Since the 1980s, as governments have reduced state welfare rhetoric and policy, the proportion of unprotected, “informal” workers has increased. As a result, we have witnessed an unexpected increase in the proportion of the world’s workers who do not receive secure wages or social benefits either from employers or the state. This is not news. In recent years, many scholars and policy makers have highlighted this growing population of unprotected workers, variously calling them “informal”, “precarious”, “casual”, “non-standard”, “Post-Fordist”, and “flexible.” In some cases, these trends are celebrated; in others, they are critiqued.

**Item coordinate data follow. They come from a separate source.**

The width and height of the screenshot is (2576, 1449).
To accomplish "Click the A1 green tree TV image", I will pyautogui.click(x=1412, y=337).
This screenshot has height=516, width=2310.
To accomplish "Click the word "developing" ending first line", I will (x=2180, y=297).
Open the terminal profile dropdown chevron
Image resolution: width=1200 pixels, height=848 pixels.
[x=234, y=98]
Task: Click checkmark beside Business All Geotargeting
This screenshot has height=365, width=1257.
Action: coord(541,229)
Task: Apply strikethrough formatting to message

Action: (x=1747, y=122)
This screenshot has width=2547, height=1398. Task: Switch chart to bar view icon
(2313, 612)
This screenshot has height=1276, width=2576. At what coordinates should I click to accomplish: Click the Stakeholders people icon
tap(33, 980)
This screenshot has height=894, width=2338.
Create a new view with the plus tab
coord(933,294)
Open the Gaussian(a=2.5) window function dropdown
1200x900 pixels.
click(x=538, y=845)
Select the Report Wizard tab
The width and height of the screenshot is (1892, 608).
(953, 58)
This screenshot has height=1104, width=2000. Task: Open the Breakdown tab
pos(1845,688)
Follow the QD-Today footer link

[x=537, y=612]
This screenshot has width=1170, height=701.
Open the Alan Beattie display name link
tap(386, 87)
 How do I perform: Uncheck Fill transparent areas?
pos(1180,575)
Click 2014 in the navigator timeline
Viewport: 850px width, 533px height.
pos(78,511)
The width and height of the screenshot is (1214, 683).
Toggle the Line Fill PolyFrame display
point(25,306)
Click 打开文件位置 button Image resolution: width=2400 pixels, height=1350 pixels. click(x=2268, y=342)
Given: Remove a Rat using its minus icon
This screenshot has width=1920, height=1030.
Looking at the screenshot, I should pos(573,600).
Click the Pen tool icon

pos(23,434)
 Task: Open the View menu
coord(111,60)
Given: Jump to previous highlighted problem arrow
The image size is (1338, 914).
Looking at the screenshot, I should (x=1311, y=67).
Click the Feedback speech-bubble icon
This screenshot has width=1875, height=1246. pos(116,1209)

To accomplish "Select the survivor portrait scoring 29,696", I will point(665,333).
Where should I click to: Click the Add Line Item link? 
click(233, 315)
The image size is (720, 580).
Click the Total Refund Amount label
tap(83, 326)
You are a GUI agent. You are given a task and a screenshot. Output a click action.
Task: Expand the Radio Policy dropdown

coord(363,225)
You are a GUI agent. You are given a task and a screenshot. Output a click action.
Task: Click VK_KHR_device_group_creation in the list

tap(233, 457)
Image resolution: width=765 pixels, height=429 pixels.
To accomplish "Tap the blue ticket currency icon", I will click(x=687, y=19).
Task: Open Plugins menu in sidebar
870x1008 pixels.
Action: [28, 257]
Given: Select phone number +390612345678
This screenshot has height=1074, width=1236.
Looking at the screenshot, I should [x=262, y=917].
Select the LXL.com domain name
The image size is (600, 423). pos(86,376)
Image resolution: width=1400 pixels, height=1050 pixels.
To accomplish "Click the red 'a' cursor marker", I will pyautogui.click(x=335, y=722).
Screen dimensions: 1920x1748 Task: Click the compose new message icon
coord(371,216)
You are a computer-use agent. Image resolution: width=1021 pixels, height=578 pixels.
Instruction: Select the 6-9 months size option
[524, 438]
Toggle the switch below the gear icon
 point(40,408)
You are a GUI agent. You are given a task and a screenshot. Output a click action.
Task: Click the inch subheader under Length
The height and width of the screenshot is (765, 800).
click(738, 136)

What explains the worldwide increase in informal employment? The most common explanation is that the pressures of increased competition in a globalized and liberalized marketplace have forced firms to decrease costs by relying on unprotected workers. While this is true, it is equally important to remember that informal work is not a product of neoliberalism. Long before the rise of neoliberalism, informal labor comprised a large section of the labor force in the Global South, because they subsidized the minority of formally employed, protected workers that emerged during the industrialization era (in the South and North).

Informal workers have long been, and not surprisingly continue to be, a central, structural feature of modern economies. After all, it is informal workers that have and continue to (albeit in increasing numbers) construct our buildings, build our roads, grow and sell fruits and vegetables, clean homes and streets, sew clothes, weld car parts, and make shoes – not to mention the boxes they come in.